На крыльцо вышел тот же щеголь, молодой розовощекий лейтенант медицинской службы с самодовольным видом, и резко заявил: «Вы не из нашей части, вас не приму, вам об этом уже было сказано». Я, видимо, потерял много крови, чувствовалась тошнота, без движения сильно замерзли ноги и раненая рука. Меня взбесило заявление розовощекого «поросенка», я достал пистолет и пригрозил ему, что если он не примет и не окажет нам помощь, пристрелю как собаку. Угроза подействовала, вышли санитары и нас внесли в дом. Меня посадили на стул рядом с горячей железной печкой. Вскоре потерял сознание, очнулся, когда нас везли в машине в г. Клин, пистолета уже не было.

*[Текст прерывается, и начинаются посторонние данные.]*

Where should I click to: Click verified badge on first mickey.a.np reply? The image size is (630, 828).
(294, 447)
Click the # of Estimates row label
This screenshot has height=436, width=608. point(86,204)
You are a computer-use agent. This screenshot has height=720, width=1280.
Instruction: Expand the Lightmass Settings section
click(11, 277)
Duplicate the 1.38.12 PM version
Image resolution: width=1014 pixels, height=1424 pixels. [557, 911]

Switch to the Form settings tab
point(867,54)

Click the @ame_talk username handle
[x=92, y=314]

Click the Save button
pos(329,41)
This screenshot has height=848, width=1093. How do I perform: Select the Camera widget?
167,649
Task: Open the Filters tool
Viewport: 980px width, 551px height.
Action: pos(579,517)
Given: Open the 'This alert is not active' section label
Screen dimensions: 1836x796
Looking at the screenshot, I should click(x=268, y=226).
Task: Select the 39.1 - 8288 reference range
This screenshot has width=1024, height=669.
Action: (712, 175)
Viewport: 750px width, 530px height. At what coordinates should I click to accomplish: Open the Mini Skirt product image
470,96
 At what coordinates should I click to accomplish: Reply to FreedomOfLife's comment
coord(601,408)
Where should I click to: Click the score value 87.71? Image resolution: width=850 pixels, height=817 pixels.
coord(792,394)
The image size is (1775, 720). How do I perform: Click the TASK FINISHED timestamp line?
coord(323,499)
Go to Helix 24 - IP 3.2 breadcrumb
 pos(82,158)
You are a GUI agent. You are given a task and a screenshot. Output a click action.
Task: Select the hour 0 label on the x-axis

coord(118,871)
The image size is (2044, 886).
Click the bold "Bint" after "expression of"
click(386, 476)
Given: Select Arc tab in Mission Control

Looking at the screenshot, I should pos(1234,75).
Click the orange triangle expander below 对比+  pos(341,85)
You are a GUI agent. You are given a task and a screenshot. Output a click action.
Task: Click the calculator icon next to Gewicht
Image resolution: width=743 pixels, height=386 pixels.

В Клину, когда переносили в госпиталь, с машины украли мои сапоги и шинель, которые положили мне еще в медсанбате.
К счастью, обработку ран начал делать врач — полковник медицинской службы (главный врач госпиталя). В разговоре он спросил, из какой я части. Я ответил: «Из 41-й стрелковой бригады». Тогда он заметил: «Я видел вас в деле, вы лихо наступали, мы в это время наблюдали за вами вместе с нашими союзниками англичанами и американцами с наблюдательного пункта вашей бригады. Ваше наступление высоко оценили представители Ставки Верховного командования, и оно вселило уверенность в достойном завершении войны в иностранных военных специалистов».
Полковник заметил, что якобы есть распоряжение — всех раненных в этом бою представить к награждению орденами и медалями. К сожалению, за этот бой я не был награжден.
Сделав перевязку ног и руки, врач предложил сесть, посмотрел на меня и произнес: «Вид твой мне не нравится, подними рубашку». Я поднял.
Указательный палец провалился в грудную клетку. Он произнес: «Я не ошибся, ты еще ранен и в грудь». Обработав рану, сказал: «Моли бога за то, что родился в „рубашке“. Тебе очень повезло, пуля прошла спереди и сзади между ребер и во время выдоха, когда легкие сжались и их не пробило».
В настоящее время следов от этого ранения, будем считать, что после нескольких сеансов Кашпировского, почти не осталось.
Из Клина меня эвакуировали вначале в Москву, а затем в Арзамас. Немцы часто по ночам летали через город бомбить Горький. В Арзамасе пробыл больше месяца, раненая нога сильно болела, температура поднялась под 42 градуса. Палатная сестра, видимо, по заданию молодого хирурга, стала убеждать меня, что ногу, скорее всего, придется по голеностопному суставу отрезать. Я дал понять, что лучше смерть, чем ампутация конечности. Положение мое ухудшалось, настойчивость сестры и врача становилась сильнее. Но и здесь мне повезло. Из Москвы приехал профессор-хирург, осмотрел рану, вытащил несколько костных осколков и кусок валенка. После этого я ожил, температура спала и меня начали готовить для дальнейшей эвакуации в глубокий тыл в г. Иркутск.